Grandmother walked up over the bare granite and thought about birds in general. It seemed to her no other creature had the same dramatic capacity to underline and perfect events — the shifts in the seasons and the weather, the changes that run through people themselves.
–Tove Jansson, The Summer Book

“Tove Jansson was a genius. This is a marvelous, beautiful, wise novel, which is also very funny.” – Philip Pullman

“On her islands, Jansson’s many contrary aspects—the self that valued solitude and the self that valued friendship; the self that loved adventure and the self that loved routine—were easily made one… Love, for her, is premised on a delicate balance between the reliable presence of another person and the freedom to inhabit one’s private universe.” – Sheila Heti, The New Yorker

“Her fiction for adults is even more deft and knowing when it comes to things said and unsaid, and it’s hard to describe the astonishing achievement of Jansson’s artistry in The Summer Book, the writing so lightly kept, so simple-seeming, so closely concerned with the weighing of moments that any extra weight of exegesis is too much. – Ali Smith in The Guardian


Tove Jansson on the island of Bredskär in 1950

Tove Jansson (1914–2001) was born in Helsinki into Finland’s Swedish-speaking minority. Her father was a sculptor and her mother a graphic designer and illustrator. Winters were spent in the family’s art-filled studio and summers in a fisherman’s cottage in the Pellinge archipelago, a setting that would later figure in Jansson’s writing for adults and children. Jansson loved books as a child and set out from an early age to be an artist. Her first illustration was published when she was fifteen years old; four years later a picture book appeared under a pseudonym. After attending art schools in both Stockholm and Paris, she returned to Helsinki, where in the 1940s and ’50s she won acclaim for her paintings and murals. From 1929 until 1953 Jansson drew humorous illustrations and political cartoons for the left-leaning anti-Fascist Finnish-Swedish magazine Garm, and it was there that what was to become Jansson’s most famous creation, Moomintroll, a hippopotamus-like character with a dreamy disposition, made his first appearance. Jansson went on to write about the adventures of Moomintroll, the Moomin family, and their curious friends in a long-running comic strip and in a series of books for children that have been translated throughout the world, inspiring films, several television series, an opera, and theme parks in Finland and Japan. Jansson also wrote eleven novels and short-story collections for adults, including The Summer BookThe True DeceiverFair Play, and The Woman Who Borrowed Memories. In 1994 she was awarded the Prize of the Swedish Academy. Jansson and her companion, the artist Tuulikki Pietilä, continued to live part time in a cottage on the remote outer edge of Pellinge until 1991.

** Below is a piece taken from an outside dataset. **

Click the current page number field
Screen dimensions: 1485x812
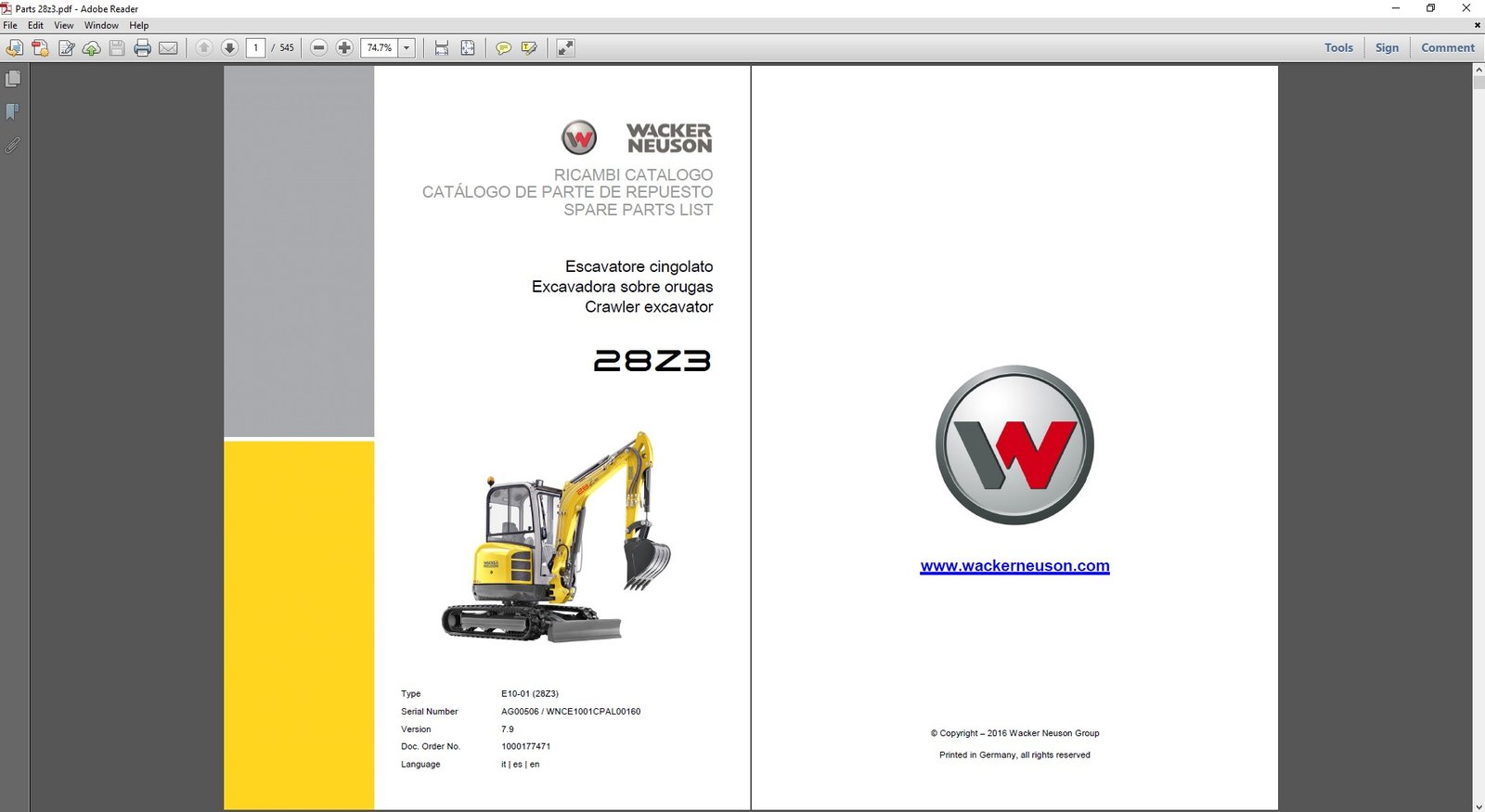point(256,48)
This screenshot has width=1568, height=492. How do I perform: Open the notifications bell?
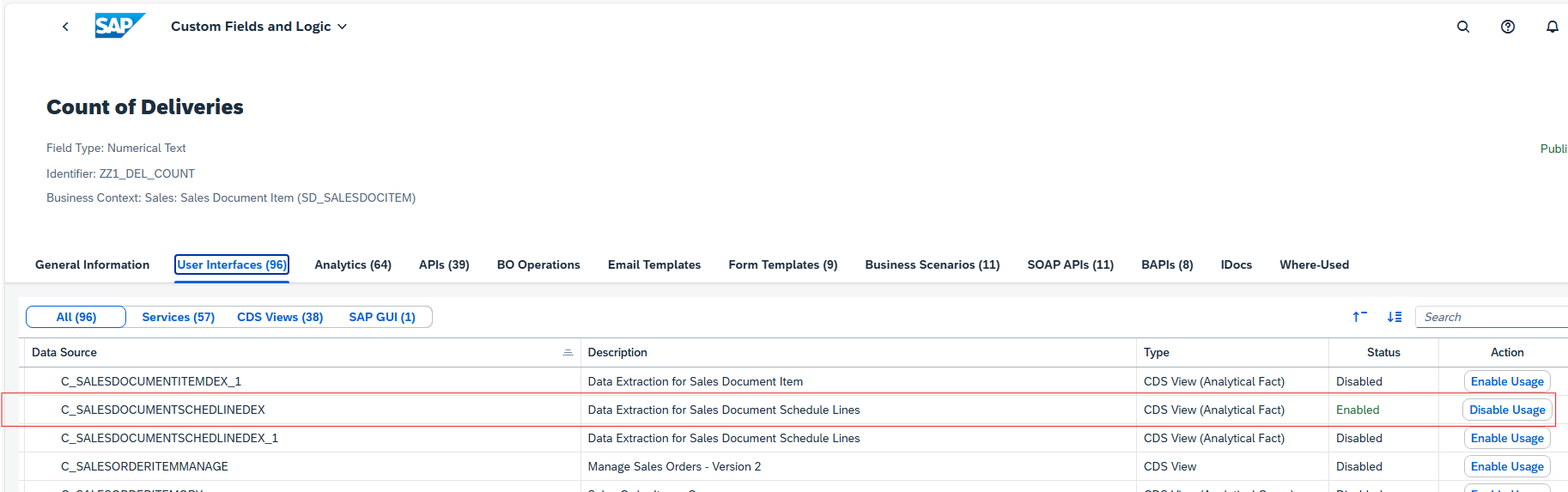pos(1553,27)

Tove Jansson, mural from “The Dangerous Journey” (1977).

Visit Tove Jansson’s world of the Moomin: Escape to Moominland

“I want to be a wild thing, not an artist.” –Tove Jansson

“The unrealistic nature of these tales (which narrow-minded rationalists object to) is an important device, because it makes obvious that the fairy tales’ concern is not useful information about the external world, but the inner process taking place in an individual.
–Bruno Bettelheim, The Uses of Enchantment: The Meaning and Importance of Fairy Tales

Moominland is an episodic picture-book, comic-strip, and middle-grade reader novels about fairyland adventures. Set in a magical universe, the series was created by Finnish artist-author Tove Jansson, a winner of the 1966 Hans Christian Anderson Award, an international award called: “The Nobel Prize in children’s literature.”